[Records contained in a dataset]
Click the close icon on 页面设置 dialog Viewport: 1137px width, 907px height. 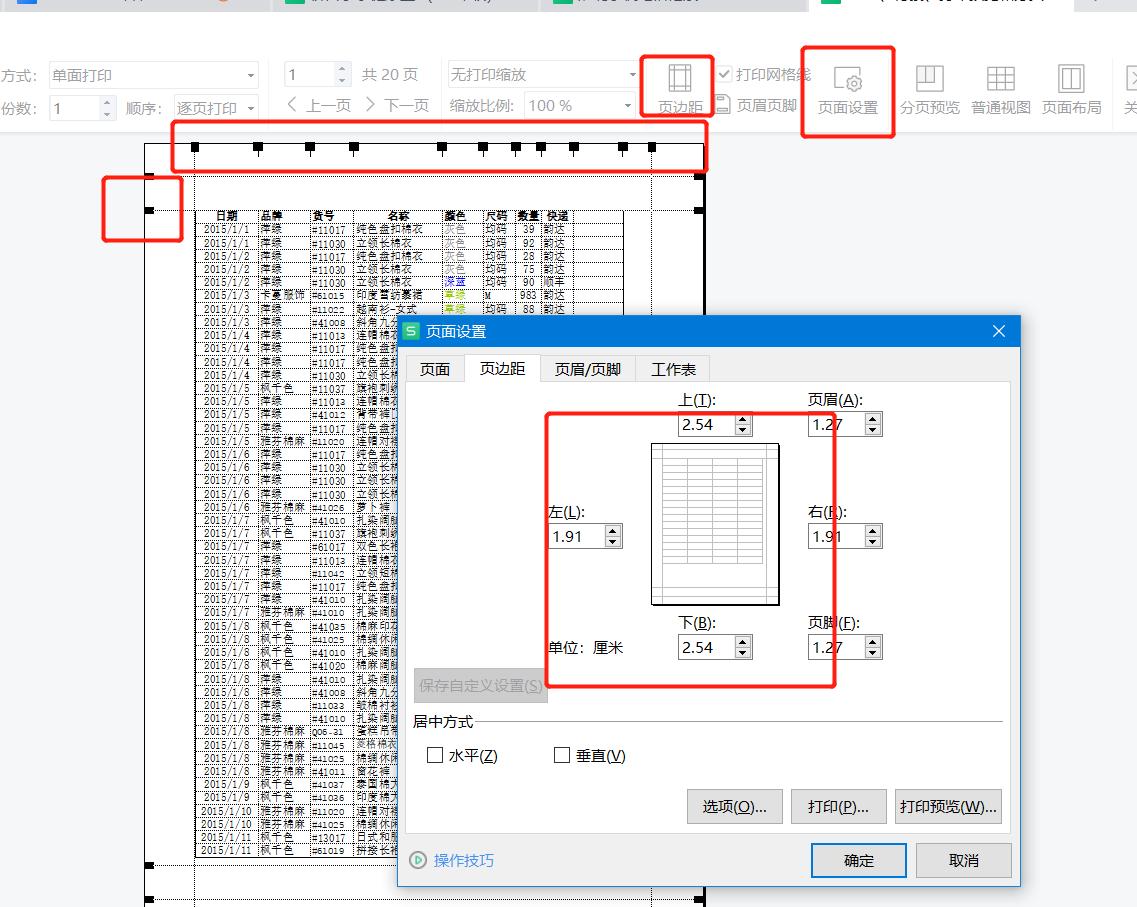tap(998, 331)
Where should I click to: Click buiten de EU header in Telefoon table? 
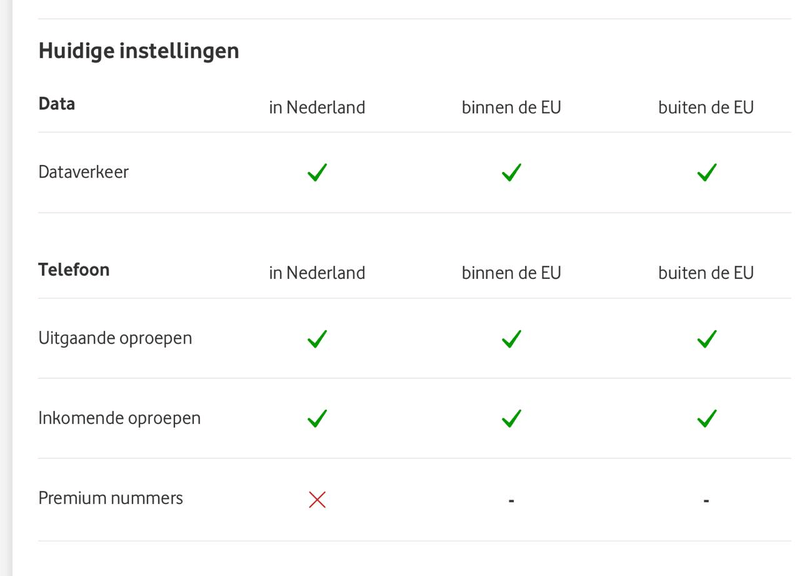click(x=706, y=273)
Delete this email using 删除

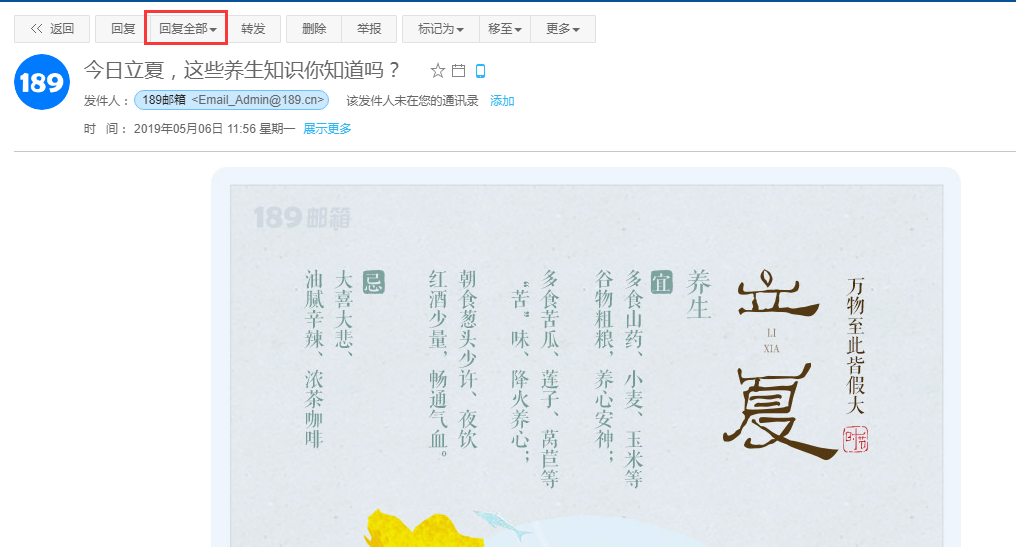(x=314, y=29)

_What is being asked_.
Each line from the one containing "Where should I" through the last line above should be retyped exactly, and no other line. Any picture is to be left out.

_Task output_.
Where should I click to: Click buiten de EU header in Telefoon table? 
click(x=706, y=273)
Delete this email using 删除

(x=314, y=29)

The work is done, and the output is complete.